INSTRUCTIONS FOR THE TASK:
Could you copy out every row below word for word, leaving the pictures out?

--- Start of TASK INPUTS ---

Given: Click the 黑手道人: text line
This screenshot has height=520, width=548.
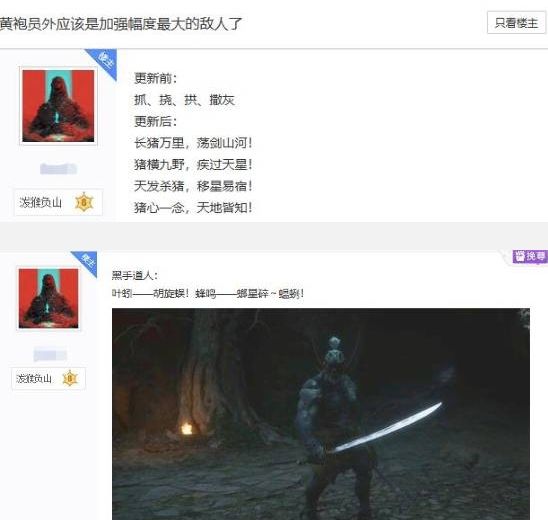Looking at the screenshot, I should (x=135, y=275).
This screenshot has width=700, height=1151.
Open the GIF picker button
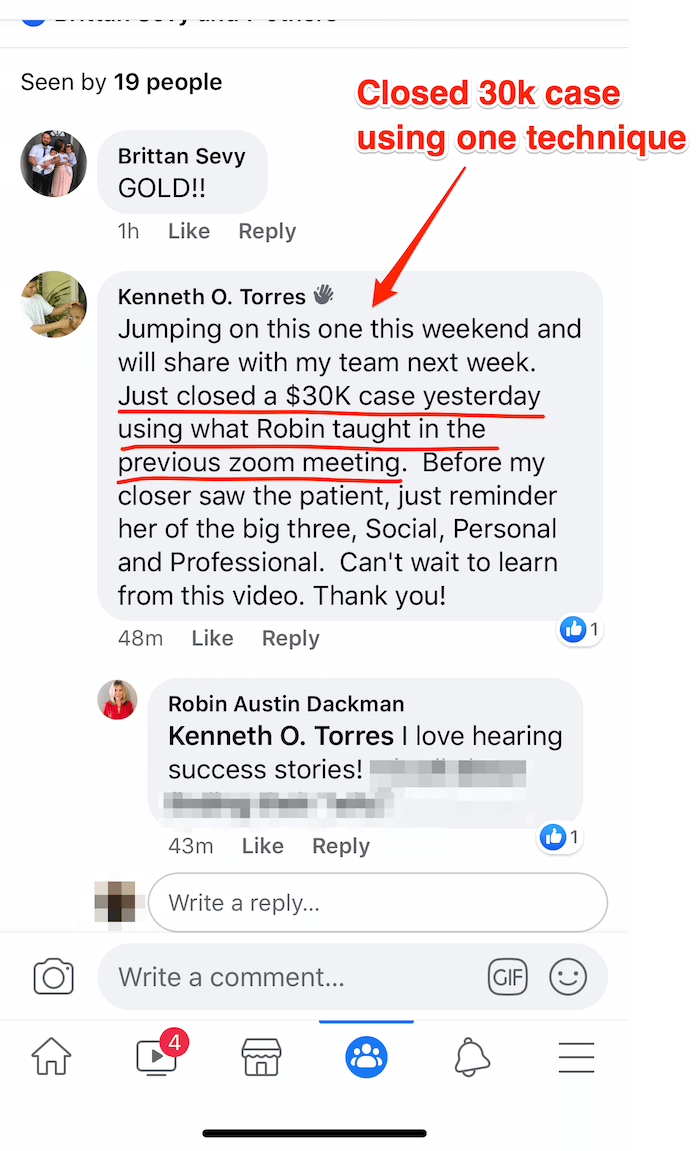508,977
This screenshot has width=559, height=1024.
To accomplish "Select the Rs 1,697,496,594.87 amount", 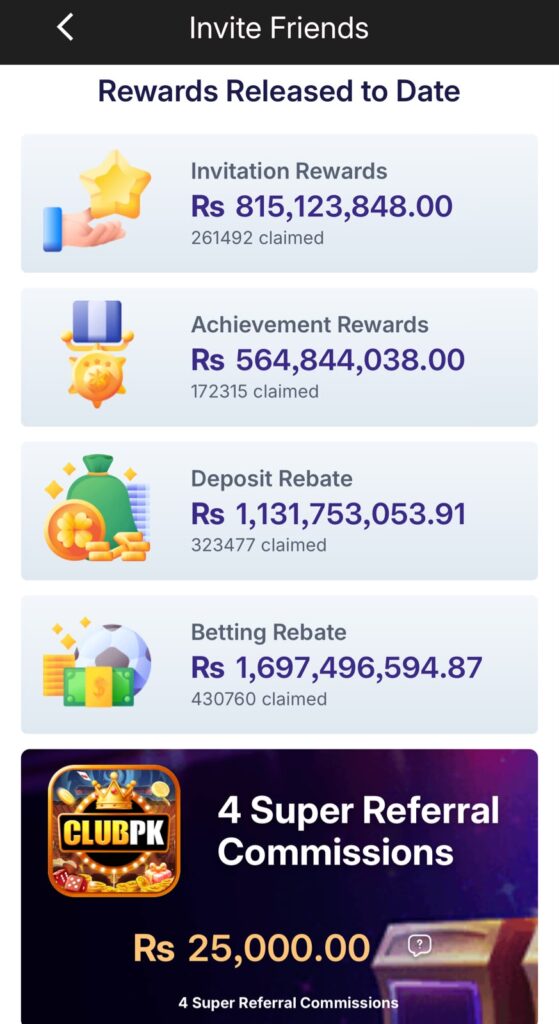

--- End of TASK INPUTS ---

FULL RESPONSE:
Given: Click the 黑手道人: text line
This screenshot has height=520, width=548.
Looking at the screenshot, I should (x=135, y=275).
This screenshot has width=700, height=1151.
Open the GIF picker button
508,977
This screenshot has width=559, height=1024.
To accomplish "Select the Rs 1,697,496,594.87 amount", 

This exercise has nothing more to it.